Test completed successfully, I then made one sheet with pickled vegetables and the, ahem, "crab," and one with those plus minced green onions. Then I made a sheet with cucumber and cream cheese, and one with those plus green onions.
My very professional equipment. I declined to buy a bamboo sushi-rolling mat.
Each rolled sheet resulted in about eight pieces. We had no trouble eating all 30 or so pieces I ended up with (not counting the test batch already in my belly).
Everyone except Charlie loved them. But then, Charlie told me last night that he doesn't like (homemade!) pizza, so you can't trust him.
Cubby ate most of the crab ones himself and brought the few leftovers to school for lunch the next day.
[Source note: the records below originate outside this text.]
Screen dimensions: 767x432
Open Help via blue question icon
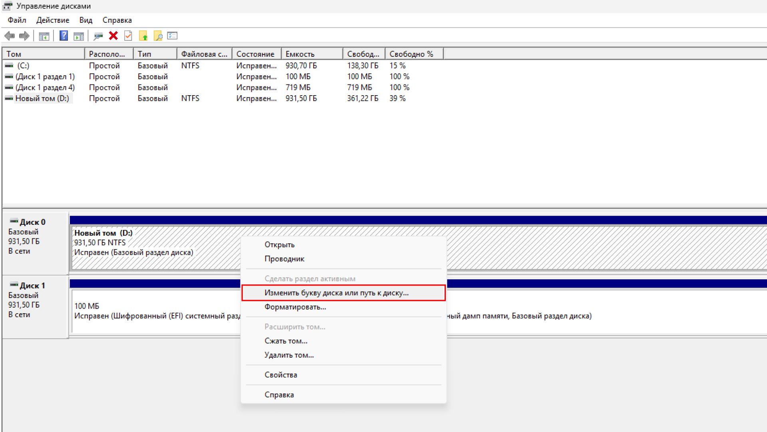point(64,36)
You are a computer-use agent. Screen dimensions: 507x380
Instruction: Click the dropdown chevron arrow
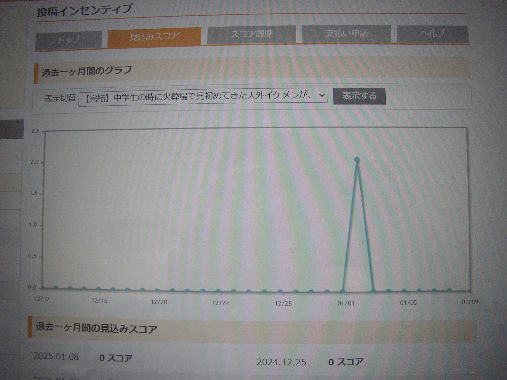[322, 96]
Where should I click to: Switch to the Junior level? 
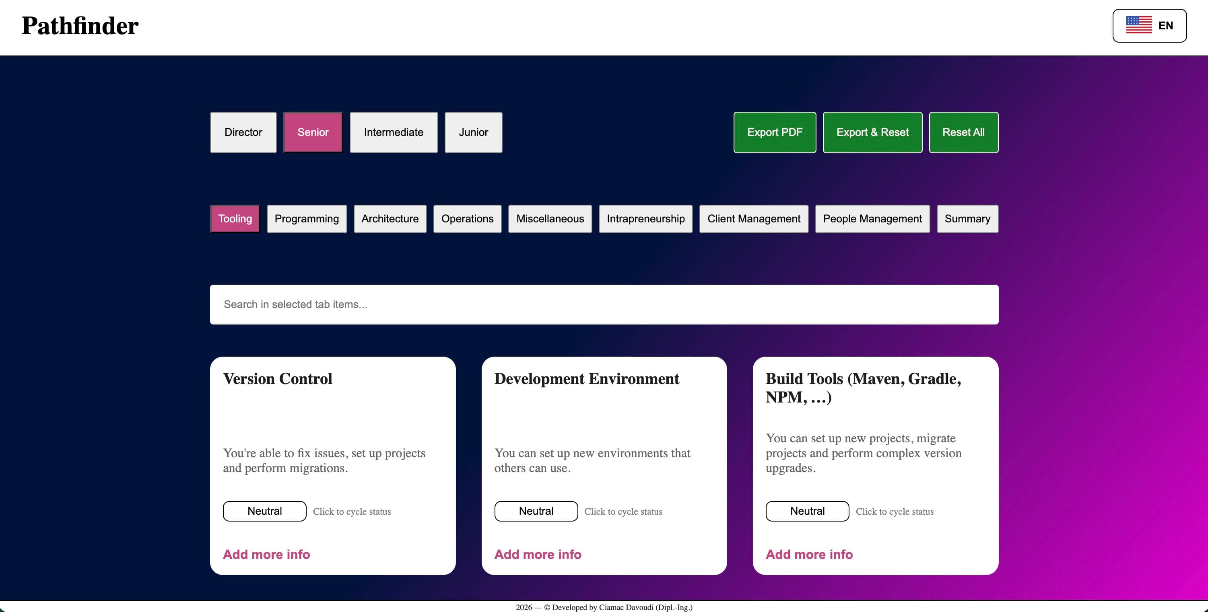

I mostly ate the cream cheese and cucumber ones, which are my favorite. Jack and A. ate everything.
It was fun. They were good. Good thing, since I have about 45 nori sheets left.
And last but not least, baseball/T-ball season has begun!
And I have a really blurry picture to prove it.
Marginally better, if shaded.
This is the first year either of them has played. Cubby LOVES it, and shows promise of being a good player. Charlie . . . well, Charlie is "saving his energy for soccer."
He doesn't love it*. Not that I blame him because, let's face it, four-year-olds can't actually play T-ball, and it's about the most boring thing ever standing on the field watching eight kids in a row swing and miss or whack the T or hit it all of two feet or whatever.
Two games a week for both of them for the next month means a lot of time spent on ball fields for all of us. I guess it really is spring. Despite the weather.
* You may be asking yourself, "Does Charlie love ANYTHING?" Good question. The answer is: Not much. Though he was very enthusiastic about the desperation meal of scrambled eggs and tater tots I made when I was sick last week, so I guess that tells you a lot about Charlie's preferences. He definitely landed in the wrong family.